Ben Bova – Mars. Part five

Blindly Konoye fired the thrusters of his excursion unit. In panic he fled from the overpowering presence of Mars.

“Wait!” shouted Tolbukhin. “What are you doing?”

Konoye was jetting away from Mars, away from Deimos, away from the spacecraft in which he had lived for more than nine months. His gloved hands clamped rigidly on the thruster controls, like a catatonic or a man already in rigor mortis.

“Stop!” Tolbukhin yelled, so agitated he lapsed into Russian. “You fool, you’ll kill yourself!”

But Konoye was fleeing, panic-stricken, unable to speak. The cosmonaut punched his own thrusters into life and jetted after him, even as his helmet earphones erupted in wild commands from the team in the Mars 2 spacecraft monitoring their excursion.

Under the remorseless hand of blind nature Konoye had turned himself into a miniature asteroid. At full thrust the propellants in his tanks quickly ran out. In the frictionless vacuum of space he continued to fly away in the same direction, straight out into the endless void between worlds.

Tolbukhin could not catch him. Within a few seconds his training asserted itself-abetted by the frenzied shouts of the monitoring team in his helmet earphones. He reversed course and headed bark for the safety of the Mars 2 craft.

It took no more than two hours for the rescue team to reach Konoye in one of the emergency transfer vehicles they all referred to as “tugboats.” The Japanese scientist still had several hours of air in his suit tanks. His heater and other life-support equipment were still functioning.

But he was quite dead. The autopsy promptly conducted by Dr. Yang aboard the Mars 2 craft found the cause of death to be a cerebral hemorrhage. Tolbukhin shook his head when he heard the verdict.

“He died of fright,” muttered the Russian. “He died of deimos, dread.”

SOL 9: EVENING

“He died of natural causes, then,” Jamie said.

Vosnesensky shrugged. “But would he have died if he had remained on Earth? Or if he had not gone on the EVA?”

Jamie shrugged back at the Russian. “We’ll never know.”

They were in the cramped confines of the airlock, slowly, laboriously pulling themselves out of their hard suits, tired from the day’s work, depressed by the news from orbit.

“I still don’t see why Li had to order us to return to base,” Jamie grumbled, “Doesn’t he understand what we’ve found here?”

“What have we found?” Vosnesensky smiled tolerantly. “An optical illusion?”

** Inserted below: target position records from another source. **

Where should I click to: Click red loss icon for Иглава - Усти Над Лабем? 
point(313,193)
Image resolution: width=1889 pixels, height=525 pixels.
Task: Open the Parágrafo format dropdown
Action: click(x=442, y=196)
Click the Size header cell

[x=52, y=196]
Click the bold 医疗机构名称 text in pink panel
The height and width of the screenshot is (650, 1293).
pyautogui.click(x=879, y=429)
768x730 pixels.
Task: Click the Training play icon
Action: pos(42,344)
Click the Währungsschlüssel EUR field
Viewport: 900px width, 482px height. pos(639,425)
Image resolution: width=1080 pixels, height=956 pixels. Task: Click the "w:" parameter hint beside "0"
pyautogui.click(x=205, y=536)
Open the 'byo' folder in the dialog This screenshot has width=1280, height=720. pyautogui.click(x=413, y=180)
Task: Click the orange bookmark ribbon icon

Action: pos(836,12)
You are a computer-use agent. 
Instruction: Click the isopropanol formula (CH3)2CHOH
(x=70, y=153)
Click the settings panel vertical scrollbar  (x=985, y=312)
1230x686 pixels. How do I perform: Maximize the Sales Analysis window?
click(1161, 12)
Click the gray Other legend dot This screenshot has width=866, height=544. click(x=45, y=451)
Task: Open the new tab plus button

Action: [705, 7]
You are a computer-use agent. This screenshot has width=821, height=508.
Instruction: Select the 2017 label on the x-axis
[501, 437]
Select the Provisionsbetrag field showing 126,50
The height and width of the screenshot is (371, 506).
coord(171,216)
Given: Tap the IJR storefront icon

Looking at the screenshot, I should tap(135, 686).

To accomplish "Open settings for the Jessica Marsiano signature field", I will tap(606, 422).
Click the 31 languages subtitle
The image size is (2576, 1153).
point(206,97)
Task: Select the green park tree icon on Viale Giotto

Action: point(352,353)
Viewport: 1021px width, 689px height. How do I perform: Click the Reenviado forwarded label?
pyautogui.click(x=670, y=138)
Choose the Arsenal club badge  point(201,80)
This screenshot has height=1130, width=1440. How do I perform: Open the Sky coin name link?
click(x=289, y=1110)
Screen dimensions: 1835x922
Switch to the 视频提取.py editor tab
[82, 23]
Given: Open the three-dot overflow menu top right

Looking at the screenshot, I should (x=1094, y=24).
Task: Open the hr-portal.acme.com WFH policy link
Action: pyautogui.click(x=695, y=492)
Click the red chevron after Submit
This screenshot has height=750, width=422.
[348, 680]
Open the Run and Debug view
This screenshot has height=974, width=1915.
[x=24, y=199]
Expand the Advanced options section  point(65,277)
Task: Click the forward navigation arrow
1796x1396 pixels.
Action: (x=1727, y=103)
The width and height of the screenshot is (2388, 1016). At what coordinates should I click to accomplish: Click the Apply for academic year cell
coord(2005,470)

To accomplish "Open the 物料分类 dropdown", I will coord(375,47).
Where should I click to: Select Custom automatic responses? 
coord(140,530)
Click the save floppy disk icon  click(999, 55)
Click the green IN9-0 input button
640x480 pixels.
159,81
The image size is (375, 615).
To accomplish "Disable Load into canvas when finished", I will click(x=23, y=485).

“Well… maybe,” Jamie admitted.

“When we get back to the base we can ask the team in orbit for computer enhancement of the videotapes. If there is any chance that the rock formations are man-made… er, Martian-made-we will certainly return here.”

“It’s more than that, Mikhail. This canyon is an open book of the history of the planet. We should be here, studying what the rocks have to tell us. Joanna and the life-sciences people should be down there where the mists hang around all day. That’s the best chance for life to be found.”

Vosnesensky had peeled down to his water-tubed skivvies. Jamie was still in his hard-shell pants, leaning against the airlock bulkhead to tug off a boot.

The Russian looked at the red dust on Jamie’s boots and sniffed loudly. “It smells different from the moon.”

“What?”

“After a moon walk your shelter smells as if someone had shot off a revolver inside. The lunar dust that clings to your suit and boots has a burnt odor to it. This stuff-” he fingered the thin film of rusty powder on the sleeve of his empty hard suit “-this Martian dust smells different.”

Jamie wrinkled his nose. “Now that you mention it-it smelled the same way back at the dome, didn’t it?”

Nodding, Vosnesensky pulled on his hard suit’s arm; it swung upward with the slight hissing sound of its slick Teflon shoulder joints.

“Smell.”

Jamie sniffed at the metallic arm. Pungent. Harsh. Then he pulled one of his own gloves from the rack where he had tucked them. Somewhere deep in his memory the picture of an approaching thunderstorm formed itself, strange eerie afternoon light, the summer air heavy and still. Lightning flickering against approaching black clouds.